News·3 min read

Paris Agreement: Leaders Go Green

Climate change
April 1, 2016

The story

You might have heard global warming is a thing. World leaders have been working out what to do about it for decades. Let's break down the Paris Climate Agreement.

How did we get here?

For years, people around the world have been debating whether global warming is real, and whether human activity has anything to do with it. Climate scientists say it is. But others believe that changes in climate are all part of the Earth's natural cycle. For decades, most world leaders sided with the climate scientists and were hard at work on finding solutions. While that was happening, the US was mostly on the sidelines.

What do you mean?

Back in the ‘90s, a climate deal called the Kyoto protocol was written and eventually agreed to by almost 200 countries. It set up legally binding emissions goals for developed countries for the first time. Then-US Vice Prez Al Gore gave it two big green thumbs up. But Congress – annoyed that it didn’t include developing countries like China, and worried about how it could affect the US economy – said ‘ummm, no thanks.’ Without support from the US, one of the world’s gassiest countries, global climate change talks basically stalled.

Bummer. Then what happened?

When President Obama came on the scene, he made climate change a huge part of his presidential agenda. In 2009, he met with leaders of the world’s other major polluters (think: China, India) at a conference in Copenhagen. They agreed to cut their emissions for the first time. This would have been a BFD, but no legally binding agreement was ever officially inked. Womp.

What about the Paris Accord?

Back in 2015, world leaders finally got together in Paris and agreed on a plan to limit the rise in global temps and drastically reduce man-made emissions to a level that forests and oceans can absorb. Each country got its own targets to stop passing so much gas. And developing countries like India got a little cash money from developed ones like the US to help make it happen. All but Nicaragua and Syria signed their names on the dotted line.

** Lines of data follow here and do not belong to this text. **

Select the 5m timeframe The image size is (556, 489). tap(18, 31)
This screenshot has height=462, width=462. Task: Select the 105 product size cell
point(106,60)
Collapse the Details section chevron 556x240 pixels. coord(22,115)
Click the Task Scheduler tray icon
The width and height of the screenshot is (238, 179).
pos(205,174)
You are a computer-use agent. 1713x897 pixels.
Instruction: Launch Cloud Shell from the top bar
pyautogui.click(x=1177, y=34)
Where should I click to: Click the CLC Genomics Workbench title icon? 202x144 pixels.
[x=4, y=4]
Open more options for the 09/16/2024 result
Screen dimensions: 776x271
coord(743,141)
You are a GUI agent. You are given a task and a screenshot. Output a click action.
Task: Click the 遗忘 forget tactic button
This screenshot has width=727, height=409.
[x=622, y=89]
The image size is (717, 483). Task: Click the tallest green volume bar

So what did people think about it?

GOP lawmakers said ‘woah woah woah, we need to sign off on this,' while Dems said ‘about time.’ Meaning, yup, this became an election issue in the 2016 presidential race. The Democratic candidates – think: Hillary Clinton, Bernie Sanders – supported the US's commitment to the Paris climate agreement. But now-President Trump said the deal was unfair and promised to 'cancel' it.

What happened?

In the summer of 2017, Trump kept his campaign promise and announced that the US would withdraw from the Paris deal. To which many businesses and world leaders said, 'wtf.' They argued that leaving the deal would be bad for the planet and would make the US less competitive. But Trump said pulling out would protect millions of coal and oil jobs, plus save billions of US dollars by ending contributions to a fund that helps developing countries go green. Getting out of the deal could take up to four years.

Anything else?

A few months after Trump pulled the US out of the deal, there were smoke signals that he might be having second thoughts. When international officials huddled up to talk about climate change at a conference in September 2017, Team USA reportedly said they might be open to reconsidering staying in the deal under looser terms, like higher caps on greenhouse gas emissions. But the White House said 'false' and that the US is definitely kissing the deal goodbye.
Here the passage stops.